[Items from a dataset]
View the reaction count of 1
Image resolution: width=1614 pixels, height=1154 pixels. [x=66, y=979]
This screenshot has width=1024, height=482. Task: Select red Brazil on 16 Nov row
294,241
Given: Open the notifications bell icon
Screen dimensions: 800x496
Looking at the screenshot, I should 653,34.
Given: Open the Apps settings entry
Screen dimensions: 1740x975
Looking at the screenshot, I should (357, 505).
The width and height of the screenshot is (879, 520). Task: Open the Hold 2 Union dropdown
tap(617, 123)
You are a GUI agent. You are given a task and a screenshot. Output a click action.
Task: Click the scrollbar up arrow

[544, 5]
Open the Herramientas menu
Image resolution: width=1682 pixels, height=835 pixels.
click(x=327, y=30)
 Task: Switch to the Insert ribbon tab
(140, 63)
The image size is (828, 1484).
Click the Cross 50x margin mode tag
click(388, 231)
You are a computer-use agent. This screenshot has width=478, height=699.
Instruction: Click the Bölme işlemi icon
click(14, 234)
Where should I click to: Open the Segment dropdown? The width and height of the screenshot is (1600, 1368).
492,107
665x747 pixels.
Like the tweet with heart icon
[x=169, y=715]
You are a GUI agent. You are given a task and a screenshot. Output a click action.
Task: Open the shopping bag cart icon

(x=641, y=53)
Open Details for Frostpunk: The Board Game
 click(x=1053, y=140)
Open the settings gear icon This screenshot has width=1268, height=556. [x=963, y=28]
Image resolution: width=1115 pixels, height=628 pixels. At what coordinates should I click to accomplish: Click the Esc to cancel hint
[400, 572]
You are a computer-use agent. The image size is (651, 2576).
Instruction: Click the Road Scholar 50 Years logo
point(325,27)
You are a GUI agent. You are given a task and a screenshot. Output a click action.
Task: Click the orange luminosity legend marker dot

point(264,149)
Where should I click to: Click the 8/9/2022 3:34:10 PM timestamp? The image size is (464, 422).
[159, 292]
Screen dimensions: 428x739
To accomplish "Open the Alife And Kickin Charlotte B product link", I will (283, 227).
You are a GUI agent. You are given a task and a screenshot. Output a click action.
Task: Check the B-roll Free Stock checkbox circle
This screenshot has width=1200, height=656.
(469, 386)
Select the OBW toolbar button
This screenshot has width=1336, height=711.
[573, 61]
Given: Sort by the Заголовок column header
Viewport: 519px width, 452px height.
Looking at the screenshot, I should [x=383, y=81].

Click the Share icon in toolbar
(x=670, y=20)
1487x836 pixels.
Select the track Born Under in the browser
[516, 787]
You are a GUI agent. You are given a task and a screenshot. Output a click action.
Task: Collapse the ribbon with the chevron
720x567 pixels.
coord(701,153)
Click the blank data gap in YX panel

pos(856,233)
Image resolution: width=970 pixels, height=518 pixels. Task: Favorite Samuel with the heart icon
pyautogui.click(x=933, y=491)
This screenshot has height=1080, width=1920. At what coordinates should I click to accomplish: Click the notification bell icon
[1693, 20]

Task goal
Print out the complete data above, character for character.

Your response
View the reaction count of 1
Image resolution: width=1614 pixels, height=1154 pixels. [x=66, y=979]
This screenshot has width=1024, height=482. Task: Select red Brazil on 16 Nov row
294,241
Given: Open the notifications bell icon
Screen dimensions: 800x496
Looking at the screenshot, I should 653,34.
Given: Open the Apps settings entry
Screen dimensions: 1740x975
Looking at the screenshot, I should (357, 505).
The width and height of the screenshot is (879, 520). Task: Open the Hold 2 Union dropdown
tap(617, 123)
You are a GUI agent. You are given a task and a screenshot. Output a click action.
Task: Click the scrollbar up arrow

[544, 5]
Open the Herramientas menu
Image resolution: width=1682 pixels, height=835 pixels.
click(x=327, y=30)
 Task: Switch to the Insert ribbon tab
(140, 63)
The image size is (828, 1484).
Click the Cross 50x margin mode tag
click(388, 231)
You are a computer-use agent. This screenshot has width=478, height=699.
Instruction: Click the Bölme işlemi icon
click(14, 234)
Where should I click to: Open the Segment dropdown? The width and height of the screenshot is (1600, 1368).
492,107
665x747 pixels.
Like the tweet with heart icon
[x=169, y=715]
You are a GUI agent. You are given a task and a screenshot. Output a click action.
Task: Open the shopping bag cart icon

(x=641, y=53)
Open Details for Frostpunk: The Board Game
 click(x=1053, y=140)
Open the settings gear icon This screenshot has width=1268, height=556. [x=963, y=28]
Image resolution: width=1115 pixels, height=628 pixels. At what coordinates should I click to accomplish: Click the Esc to cancel hint
[400, 572]
You are a computer-use agent. The image size is (651, 2576).
Instruction: Click the Road Scholar 50 Years logo
point(325,27)
You are a GUI agent. You are given a task and a screenshot. Output a click action.
Task: Click the orange luminosity legend marker dot

point(264,149)
Where should I click to: Click the 8/9/2022 3:34:10 PM timestamp? The image size is (464, 422).
[159, 292]
Screen dimensions: 428x739
To accomplish "Open the Alife And Kickin Charlotte B product link", I will (283, 227).
You are a GUI agent. You are given a task and a screenshot. Output a click action.
Task: Check the B-roll Free Stock checkbox circle
This screenshot has width=1200, height=656.
(469, 386)
Select the OBW toolbar button
This screenshot has width=1336, height=711.
[573, 61]
Given: Sort by the Заголовок column header
Viewport: 519px width, 452px height.
Looking at the screenshot, I should [x=383, y=81].

Click the Share icon in toolbar
(x=670, y=20)
1487x836 pixels.
Select the track Born Under in the browser
[516, 787]
You are a GUI agent. You are given a task and a screenshot. Output a click action.
Task: Collapse the ribbon with the chevron
720x567 pixels.
coord(701,153)
Click the blank data gap in YX panel

pos(856,233)
Image resolution: width=970 pixels, height=518 pixels. Task: Favorite Samuel with the heart icon
pyautogui.click(x=933, y=491)
This screenshot has height=1080, width=1920. At what coordinates should I click to accomplish: Click the notification bell icon
[1693, 20]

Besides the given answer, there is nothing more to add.